Nach der Pause überraschten „Dedication Unit“ mit Bobby Timmons’ „Dat Dere“ – einer vom Soul inspirierten, mitreißenden Nummer. Gospelhafter „Shout“-Chorus, kraftvolle Blockakkorde und elegante Unisono-Passagen ließen den Kirchensaal förmlich beben. Der Applaus war entsprechend überwältigend.
Ein unwiderstehlicher Groove
Mit „On Green Dolphin Street“ von Borislav Kaper ging es zurück in die 1940er, wo das Stück aus dem Spielfilm „Taifun“ zum Hit avancierte. Die chromatisch abwärts geführte Melodie mit Latin-Rhythmus zündete sofort.
Den lyrischen Flow brachte auch Lee Morgans Komposition „Ceora“, inzwischen ein Klassiker für Saxofon. Das Vibrafon verlieh dem Stück einen unwiderstehlichen Bossa-Nova-Groove, das Altsaxofon „sang“ förmlich. Der Applaus und „Bravo“-Rufe folgten prompt.
Locker swingend – ganz „laid back“ – begann „Ready and Able“ von Hammondorgel-Legende Jimmy Smith. Im Verlauf entwickelte sich ein mitreißendes Soul-Jazz-Feuerwerk, geprägt vom musikalischen Dialog zwischen Saxofon und Vibrafon.

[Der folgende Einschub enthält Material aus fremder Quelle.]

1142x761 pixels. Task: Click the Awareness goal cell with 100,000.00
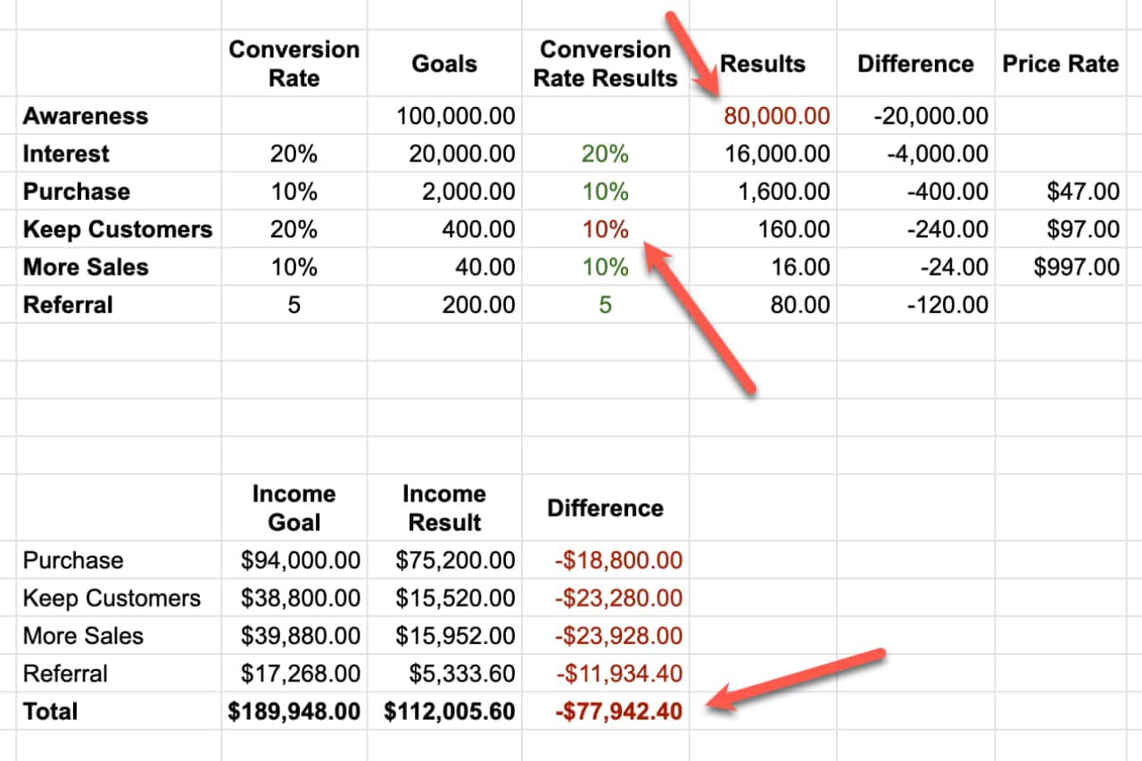coord(455,116)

Ein musikalischer Leckerbissen
Das weihnachtliche „Vom Himmel hoch …“ erklang dann in ruhigeren Tönen. Kerschberger nannte den Titel zunächst nicht, sondern erwähnte Martin Luther augenzwinkernd als „Deutschlands ersten Singer/Songwriter“.
Die geforderte Zugabe wurde zum musikalischen Leckerbissen: „Bluesette“ von Toots Thielemans, bekannt als Mundharmonika-Jazz-Hit, begeisterte in der Version für Saxofon und Vibrafon mit Eleganz und Leichtigkeit. Der stürmische Schlussapplaus war verdient.